Ward Connerly, the anti affirmative action foe who once launched a ballot drive in Florida only to see his efforts struck down by the courts, declared Wednesday that he and his supporters are ready to take their battle to other states during the crucial 2008 presidential election. Connerly announced his group has opened up exploratory committees in nine states and will eventually launch a petition drive in two to five states.

But a spokeswoman for Connerly said Florida is not one of the states under consideration. Diane Schachterle of the American Civil Rights Coalition said the group feels that it does not need to come to the Sunshine State because of Gov. Jeb Bush's One Florida plan, which six years ago ended racial preferences in university admissions and state contracting.

"Florida is not high on our radar right now,'' said Schachterle, who said the decision had nothing to do with the passage of Amendment 3, which requires all future constitutional amendments to pass by 60 percent. She noted an anti-affirmative action amendment in Washington State cleared that higher margin.

But Schachterle added that she hopes that Governor-elect Charlie Crist keeps intact the One Florida plan when he becomes governor. When asked about it on the campaign trail, Crist said he had no plans to alter One Florida _ whose contracting provisions were implemented by executive order.

December 13, 2006

Ex- GOP chief supports earlier Florida primary

Al Cardenas, the former chairman of the Republican Party of Florida, is weighing in on House Speaker Marco Rubio's proposal to move up Florida's presidential primary in 2008.

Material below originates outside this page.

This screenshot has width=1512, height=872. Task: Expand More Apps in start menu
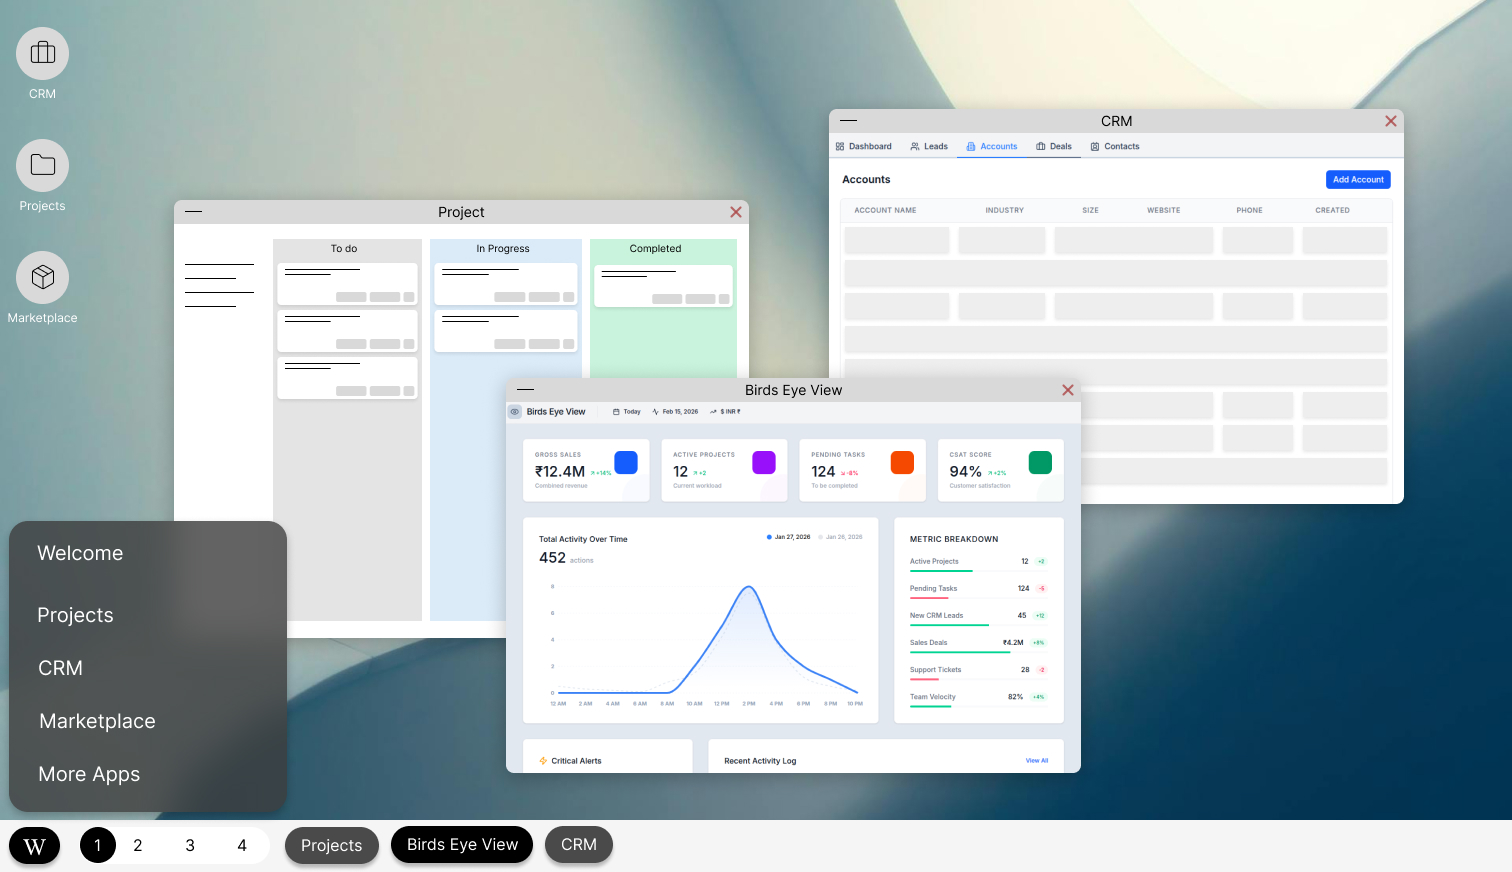[x=89, y=774]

In a recent Op-Ed in Diario Las Americas, Cardenas says Florida should have more of a say in picking the nominees, who are typically well established by the time the state's March primary rolls around.

"It makes no sense that we are so important at the time of choosing the president, but we're not taken into account at the moment of choosing the candidates,'' Cardenas wrote in Spanish. "With the end of Jeb Bush's term in Tallahassee, and with President George W. Bush in the final two years of his second term, it is now Florida's turn to compete as an equal with the rest of the states for the attention of the eventual nominees.''

Cardenas, a Miami attorney, says he also supports the state GOP holding a presidential straw poll at its October 2007 convention in Orlando.

Breakfast for the birds, lunch for the govs

After breakfasting at Parrot Jungle during his inaugural celebration, Governor-elect Charlie Crist lunched with former Democratic Gov. Bob Graham in Miami. Crist has said he's actively seeking advice from former governors on everything -- including how to handle appointments made by his predecessor that haven't been confirmed by the Senate.

No word yet on what the two spoke of, nor what or whether Crist (who eats like a bird) actually ate.

Crist asked to let ex-felons vote

During his campaign for governor, Republican Charlie Crist made news when he changed a longheld position and said felons should get their voting rights back after completing their sentences.

Now that Crist is the governor-elect, he's being asked to follow through. The intergovernmental, recreational and cultural affairs committee of the Miami-Dade County Commission passed a resolution today urging the incoming governor to sign an executive order restoring felons' civil rights. The American Civil Liberties Union is also trying to set up a meeting with Crist to discuss the issue.

"We're exploring our options on how to achieve this,'' said Crist spokeswoman Erin Isaac.